I ransomware rappresentano la maggioranza degli attacchi informatici rivolti alle infrastrutture di aziende pubbliche e private, perché sono il modo più rapido per chi li lancia per ottenere del denaro: si tratta infatti di malware, ossia programmi infetti che rendono inaccessibili i dati in un computer mediante un’operazione di criptazione di cui solo il criminale possiede la chiave. Per ottenere la chiave e poter recuperare i dati è necessario pagare un ransom, in inglese riscatto.

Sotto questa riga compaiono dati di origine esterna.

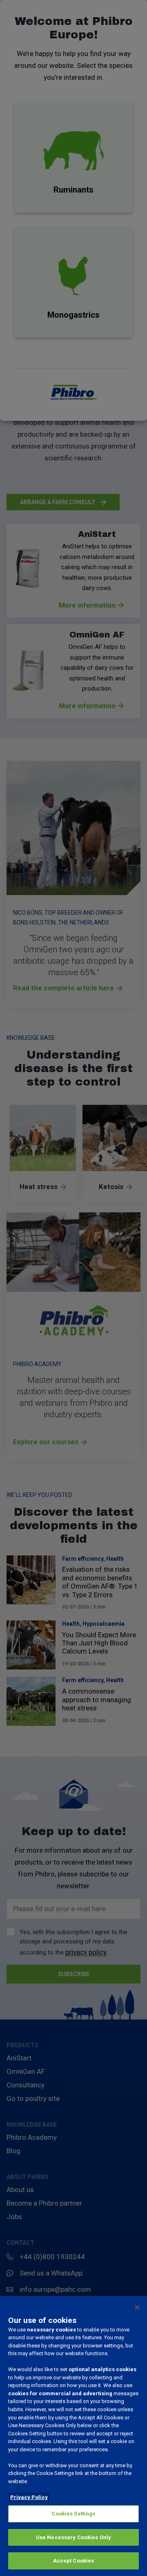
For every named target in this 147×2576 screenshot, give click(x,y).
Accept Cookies (73, 2561)
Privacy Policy (29, 2497)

Si tratta di attacchi che hanno scopo estorsivo, esattamente come un sequestro di persona, solo che in questo caso si tratta di sequestro di file e dati.
I dati non lasciano il computer, non vengono cancellati e non sempre vi è esfiltrazione, ovvero non sempre vengono diffusi. Ed infatti, l’efficacia particolare del ransomware consiste proprio nella possibilità della doppia estorsione, ovvero non solo sequestrare i dati per ottenere in cambio il pagamento del riscatto, ma anche minacciare la vittima di esporre i dati esfiltrati su un sito pubblico o venderli nel dark web, con conseguenze pesantissime ai danni dell’azienda, sia in punto danno di immagine, sia per tutto quanto consegue in termini di responsabilità derivanti dall’applicazione del Regolamento Generale per la Protezione dei Dati 679/2016, che prevede l’intervento del Garante della Privacy e le eventuali (salatissime) sanzioni.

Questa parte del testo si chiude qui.